La Lazio ritrova la vittoria e lo fa con orgoglio e rabbia ma senza aver ritrovato il gioco. All’ Olimpico arriva una Fiorentina molto ben organizzata e arrembante che non riesce a sfruttare un paio di occasioni a tu per tu con il portiere, nella prima Benassi tira a botta sicura su Strakosha dopo un rinvio suicida di Wallace che gli spalanca la porta biancoceleste, nella seconda dopo un ottima azione il giovane Sottil, figlio d’ arte, viene fermato nel momento del tiro da un Acerbi tornato a buoni livelli dopo un periodo di appannamento durato due partite, complimenti a lui per il ritorno in nazionale, dimostrazione che il lavoro paga.

Sempre Ciro

La squadra biancoceleste dimostra di non poter fare a meno del proprio bomber, Ciro Immobile lotta su tutti i palloni, combatte in ogni centimetro di campo e su un calcio d’ angolo di Lucas Leiva dopo una spizzata di Radu, segna il gol che porta i tre punti e un po di serenità in casa biancoceleste.
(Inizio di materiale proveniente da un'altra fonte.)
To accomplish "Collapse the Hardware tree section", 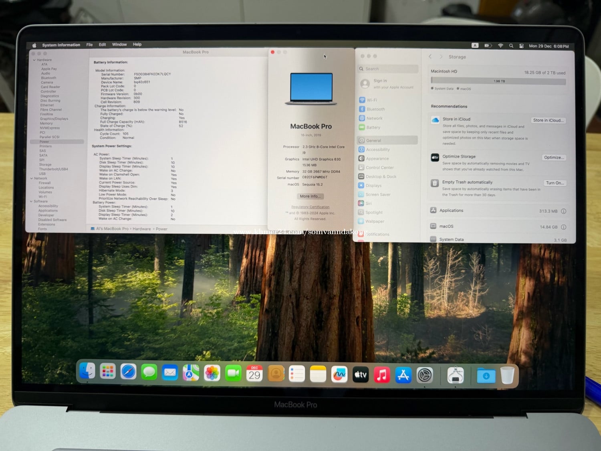I will [34, 60].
È il quinto gol in campionato per il bomber biancoceleste che mantiene una media spaventosa con la maglia della Lazio, 77 partite e 55 gol, ha superato un mito come Klose con quasi la metà delle partite. La stessa vena realizzativa che ha in biancoceleste avrebbe bisogno di trovarla in nazionale per essere considerato un bomber di fama mondiale.

L’importanza di Radu

La difesa a tre non puó prescindere da Stefan Radu. Il Romeno è una colonna biancoceleste, oramai è  Laziale nell’ anima. La sua importanza nei tre di difesa si è vista in queste partite dove i biancocelesti sono andati molto in difficoltà e hanno subito nove gol in quattro partite. Con il suo rientro si è vista subito la differenza nella solidità del reparto difensivo. La Lazio ha bisogno di lui, non puó fermarsi.